Ooty 1976

I was well settled in England and saw this documentary when it was broadcast. I had joined the School as a 6 year old in 1958 and I still recall the Ooty of those days when it had the appearance of a small English town. In those days Kenya, where I had come from was a British colony and places like Nyeri of the late 50s and early 60s, where my relatives owned small businesses, had a similar atmosphere. Jim Corbett the man-eater tiger hunter and Baden-Powell the founder of the Scout movement, both old India hands, are buried in Nyeri.

That said, those shown remaining in Ooty led genteel lives and I prefer to use the definition of ‘maintaining or striving to maintain the appearance of superior or middle-class social status or respectability’ for that word.

I observed:

  1. Mrs Herbert was a traditional colonial memsahib and acted the part!
  2. Quennie Watshire’s ancestor was granted 20,000 acres for his part in suppressing the so called Indian Mutiny, during which Sir Henry Lawrence, through his own incompetence perished. The family made a fortune dealing in teak and coffee.
  3. Jack Lawrence the planter was continuing to enjoy his life of loneliness and seclusion.
  4. Alfreda Gay had no choice but to try and survive on her rubbishy paintings.

The 4 characters mentioned above had English accents and Colonel Gill Singh had an authoritative ‘Army’ accent. Mac, about whom there are 6 Pages, despite the subjects he taught, English and English Literature had a Railway Colony accent which was derogatively referred to by our British Colonisers as a Chi Chi accent!

There were still many British customs, viz, the Flower Show, The Hunt (only Jackals available), the Ball at the Ooty Club.
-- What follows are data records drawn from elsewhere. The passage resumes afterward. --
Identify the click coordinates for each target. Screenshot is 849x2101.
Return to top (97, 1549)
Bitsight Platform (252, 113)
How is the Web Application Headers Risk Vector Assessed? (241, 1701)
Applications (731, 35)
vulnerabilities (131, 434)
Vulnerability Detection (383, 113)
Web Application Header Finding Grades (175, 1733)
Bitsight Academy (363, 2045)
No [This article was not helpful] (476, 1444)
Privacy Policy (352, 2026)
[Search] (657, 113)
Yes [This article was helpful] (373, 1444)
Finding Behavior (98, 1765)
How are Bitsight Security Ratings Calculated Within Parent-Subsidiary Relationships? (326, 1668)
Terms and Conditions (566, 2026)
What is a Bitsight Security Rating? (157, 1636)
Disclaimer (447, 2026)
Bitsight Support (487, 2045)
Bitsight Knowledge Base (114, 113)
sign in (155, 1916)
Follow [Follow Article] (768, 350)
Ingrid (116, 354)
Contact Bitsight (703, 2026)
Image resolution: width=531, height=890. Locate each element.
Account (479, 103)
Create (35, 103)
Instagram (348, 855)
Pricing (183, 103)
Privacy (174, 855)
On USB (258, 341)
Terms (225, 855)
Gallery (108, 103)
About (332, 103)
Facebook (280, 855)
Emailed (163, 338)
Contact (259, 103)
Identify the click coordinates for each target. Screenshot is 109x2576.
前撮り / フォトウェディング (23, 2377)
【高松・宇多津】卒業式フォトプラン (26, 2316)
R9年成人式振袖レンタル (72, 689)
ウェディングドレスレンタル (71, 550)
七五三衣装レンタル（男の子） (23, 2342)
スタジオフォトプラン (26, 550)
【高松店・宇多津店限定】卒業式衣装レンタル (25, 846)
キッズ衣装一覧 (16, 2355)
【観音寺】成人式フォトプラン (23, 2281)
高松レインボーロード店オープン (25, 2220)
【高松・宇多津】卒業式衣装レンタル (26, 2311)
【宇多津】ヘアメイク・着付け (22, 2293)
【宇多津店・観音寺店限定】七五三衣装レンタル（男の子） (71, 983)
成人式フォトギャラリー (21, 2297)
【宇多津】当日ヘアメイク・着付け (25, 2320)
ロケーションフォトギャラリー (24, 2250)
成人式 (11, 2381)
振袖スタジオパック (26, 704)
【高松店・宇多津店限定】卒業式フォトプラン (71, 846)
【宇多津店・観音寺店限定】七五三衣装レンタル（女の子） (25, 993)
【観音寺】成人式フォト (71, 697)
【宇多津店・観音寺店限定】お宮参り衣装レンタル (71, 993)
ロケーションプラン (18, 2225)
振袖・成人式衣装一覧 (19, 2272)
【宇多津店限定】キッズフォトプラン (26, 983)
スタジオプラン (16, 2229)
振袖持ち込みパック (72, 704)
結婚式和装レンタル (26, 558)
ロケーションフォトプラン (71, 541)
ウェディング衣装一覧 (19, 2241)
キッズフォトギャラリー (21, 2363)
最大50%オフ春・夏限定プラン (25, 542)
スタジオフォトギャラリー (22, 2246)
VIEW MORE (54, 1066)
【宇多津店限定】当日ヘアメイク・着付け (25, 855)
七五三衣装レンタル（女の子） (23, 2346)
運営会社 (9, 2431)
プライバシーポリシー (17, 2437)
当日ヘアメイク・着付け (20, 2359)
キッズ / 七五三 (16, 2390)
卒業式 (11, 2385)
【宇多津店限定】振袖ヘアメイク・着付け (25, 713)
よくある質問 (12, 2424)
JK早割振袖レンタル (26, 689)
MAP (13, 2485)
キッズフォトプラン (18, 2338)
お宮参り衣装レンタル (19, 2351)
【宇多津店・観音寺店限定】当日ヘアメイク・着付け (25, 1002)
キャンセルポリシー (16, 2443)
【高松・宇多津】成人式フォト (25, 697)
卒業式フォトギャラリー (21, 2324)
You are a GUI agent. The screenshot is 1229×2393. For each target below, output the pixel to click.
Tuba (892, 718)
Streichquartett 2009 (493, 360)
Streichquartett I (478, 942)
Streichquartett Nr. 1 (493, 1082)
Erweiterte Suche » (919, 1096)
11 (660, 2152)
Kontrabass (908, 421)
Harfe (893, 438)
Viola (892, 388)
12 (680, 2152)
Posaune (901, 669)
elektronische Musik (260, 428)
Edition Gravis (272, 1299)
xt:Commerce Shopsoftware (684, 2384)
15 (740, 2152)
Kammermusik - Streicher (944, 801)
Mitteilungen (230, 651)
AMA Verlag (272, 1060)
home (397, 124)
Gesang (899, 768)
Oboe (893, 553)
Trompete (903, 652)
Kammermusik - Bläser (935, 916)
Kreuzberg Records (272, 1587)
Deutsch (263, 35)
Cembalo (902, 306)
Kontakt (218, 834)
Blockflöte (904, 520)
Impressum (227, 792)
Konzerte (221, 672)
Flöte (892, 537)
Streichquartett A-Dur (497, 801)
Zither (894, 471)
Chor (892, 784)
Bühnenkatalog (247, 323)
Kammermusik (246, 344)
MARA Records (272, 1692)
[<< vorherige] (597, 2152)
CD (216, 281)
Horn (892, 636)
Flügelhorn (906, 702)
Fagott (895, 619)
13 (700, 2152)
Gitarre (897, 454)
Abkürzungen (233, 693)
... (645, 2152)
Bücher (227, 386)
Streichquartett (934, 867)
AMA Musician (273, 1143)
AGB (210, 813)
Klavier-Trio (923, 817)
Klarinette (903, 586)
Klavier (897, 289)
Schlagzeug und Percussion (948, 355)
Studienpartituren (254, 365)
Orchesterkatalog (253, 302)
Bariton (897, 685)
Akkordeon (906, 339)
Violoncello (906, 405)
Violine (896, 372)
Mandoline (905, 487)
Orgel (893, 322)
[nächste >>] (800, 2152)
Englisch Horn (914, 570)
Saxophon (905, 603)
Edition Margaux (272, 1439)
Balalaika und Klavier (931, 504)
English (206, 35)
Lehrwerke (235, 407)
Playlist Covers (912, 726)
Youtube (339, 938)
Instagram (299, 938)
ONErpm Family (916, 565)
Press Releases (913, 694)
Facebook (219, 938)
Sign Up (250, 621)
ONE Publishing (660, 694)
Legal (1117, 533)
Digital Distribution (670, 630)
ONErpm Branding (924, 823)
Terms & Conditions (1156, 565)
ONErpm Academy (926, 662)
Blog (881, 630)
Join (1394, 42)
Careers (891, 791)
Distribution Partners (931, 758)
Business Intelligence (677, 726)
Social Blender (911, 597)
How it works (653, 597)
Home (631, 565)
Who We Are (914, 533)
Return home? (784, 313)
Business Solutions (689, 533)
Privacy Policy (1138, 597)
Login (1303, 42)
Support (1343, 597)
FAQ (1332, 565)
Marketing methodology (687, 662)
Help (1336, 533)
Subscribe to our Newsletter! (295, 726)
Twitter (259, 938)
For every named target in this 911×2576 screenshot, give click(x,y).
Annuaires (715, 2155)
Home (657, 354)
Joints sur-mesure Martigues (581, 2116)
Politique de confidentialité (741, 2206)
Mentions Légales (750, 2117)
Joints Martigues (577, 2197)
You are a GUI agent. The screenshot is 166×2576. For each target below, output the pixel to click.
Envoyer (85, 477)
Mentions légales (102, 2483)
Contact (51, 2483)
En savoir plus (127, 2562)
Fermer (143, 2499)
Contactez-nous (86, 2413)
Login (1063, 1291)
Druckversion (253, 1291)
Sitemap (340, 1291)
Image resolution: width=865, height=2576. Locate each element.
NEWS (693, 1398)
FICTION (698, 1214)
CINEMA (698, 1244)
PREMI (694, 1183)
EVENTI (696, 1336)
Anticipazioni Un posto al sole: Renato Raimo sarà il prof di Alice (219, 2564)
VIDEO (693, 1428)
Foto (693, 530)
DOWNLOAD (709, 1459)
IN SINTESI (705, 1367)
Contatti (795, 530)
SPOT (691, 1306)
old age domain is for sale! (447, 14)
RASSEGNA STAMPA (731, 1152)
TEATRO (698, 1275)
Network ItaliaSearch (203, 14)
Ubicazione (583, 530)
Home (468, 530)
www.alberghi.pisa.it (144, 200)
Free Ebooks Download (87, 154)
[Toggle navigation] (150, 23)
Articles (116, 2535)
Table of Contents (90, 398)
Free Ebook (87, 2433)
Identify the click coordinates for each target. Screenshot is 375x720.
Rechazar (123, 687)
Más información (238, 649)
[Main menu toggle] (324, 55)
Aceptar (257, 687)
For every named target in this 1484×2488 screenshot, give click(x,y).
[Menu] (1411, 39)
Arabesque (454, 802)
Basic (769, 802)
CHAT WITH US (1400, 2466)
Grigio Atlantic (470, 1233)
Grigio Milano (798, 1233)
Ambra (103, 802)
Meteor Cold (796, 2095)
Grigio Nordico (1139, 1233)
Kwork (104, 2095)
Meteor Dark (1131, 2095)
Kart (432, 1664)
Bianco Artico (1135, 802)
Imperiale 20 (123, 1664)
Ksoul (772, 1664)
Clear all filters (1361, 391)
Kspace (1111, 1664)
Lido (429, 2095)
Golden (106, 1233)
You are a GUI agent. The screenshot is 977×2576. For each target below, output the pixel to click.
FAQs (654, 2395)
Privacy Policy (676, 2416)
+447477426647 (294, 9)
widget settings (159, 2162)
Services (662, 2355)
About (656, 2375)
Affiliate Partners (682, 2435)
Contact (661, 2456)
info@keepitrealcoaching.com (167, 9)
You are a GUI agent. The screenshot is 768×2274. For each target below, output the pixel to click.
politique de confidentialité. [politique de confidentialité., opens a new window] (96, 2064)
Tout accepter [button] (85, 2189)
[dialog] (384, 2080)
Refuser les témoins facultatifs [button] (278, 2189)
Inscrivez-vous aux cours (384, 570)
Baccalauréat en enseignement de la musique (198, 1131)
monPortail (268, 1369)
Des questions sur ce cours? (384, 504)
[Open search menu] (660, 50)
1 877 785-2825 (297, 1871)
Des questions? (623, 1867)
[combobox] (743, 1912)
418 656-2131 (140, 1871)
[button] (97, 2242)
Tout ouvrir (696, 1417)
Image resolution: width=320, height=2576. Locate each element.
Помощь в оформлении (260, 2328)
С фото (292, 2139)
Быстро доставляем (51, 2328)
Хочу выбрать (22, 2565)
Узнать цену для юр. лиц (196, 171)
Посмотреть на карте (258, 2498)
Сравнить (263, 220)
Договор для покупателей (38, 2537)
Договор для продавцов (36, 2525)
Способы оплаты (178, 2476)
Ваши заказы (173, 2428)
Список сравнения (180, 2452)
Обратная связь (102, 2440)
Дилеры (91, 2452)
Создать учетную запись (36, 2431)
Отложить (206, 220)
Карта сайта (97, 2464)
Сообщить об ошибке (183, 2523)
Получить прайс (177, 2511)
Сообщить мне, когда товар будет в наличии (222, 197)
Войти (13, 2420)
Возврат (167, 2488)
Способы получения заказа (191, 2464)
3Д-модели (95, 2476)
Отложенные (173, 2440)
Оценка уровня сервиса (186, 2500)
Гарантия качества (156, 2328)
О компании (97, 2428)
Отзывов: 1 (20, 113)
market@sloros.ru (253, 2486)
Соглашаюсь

Mac – Wilfred Joseph McMahon and the Ooty Club – Jitu’s perspective

The Ooty Club, then as now, prestigious was where the said Mac would have given his right arm to be a member of but he neither had the money nor the class to be accepted! So Mac, who was absent from school most of the day, seven days a week had to make do with the ‘poor man’s’ Ooty Club, The Lawley Institute. Remember, the Railway Colony where Mac hailed from, had Clubs for the British and Institutions for the Anglo-Indians.

And yet, Mac was regarded as a hero merely because of his alleged Englishness!

At the time this documentary was produced, Mac was ‘obliged’ to leave Lovedale and go to a down market job running a newly created school in Horsley Hills, a sort of ‘poor man’s Nilgiri Hills located in modern day Andhra Pradesh.

The Ooty Club is of Historical Significance in that the timbers used in its construction were brought over from Seringapatanam where the British had defeated and killed Tipu Sultan. Among the officers who laid siege to Seringapatanam was Lt. Col. Alexander Lawrence, father of Sir Henry Lawrence. The Indian Penal Code was drafted by Lord Babington (Macaulay) here and so exclusive was the club that even Churchill was excluded as he owed money to Bangalore Club!

The photographs show Jitu outside and inside the exclusive Ooty club. I stayed at the club for a few days.

The photographs below show Jitu at the Snooker Table said to be one where the game of Snooker was invented. Next to that is Jitu under the portrait of Sir Arthur Lawley, President of the Ootacamund Hunt 1906-1911, in whose honour the Lawley Institute is named and who laid the foundation stone for the Protestant Church in Lawrence School. The third photograph show that H.R. Dunk, who was on the Board of the School for many years was also President of Ooty Club in 1930.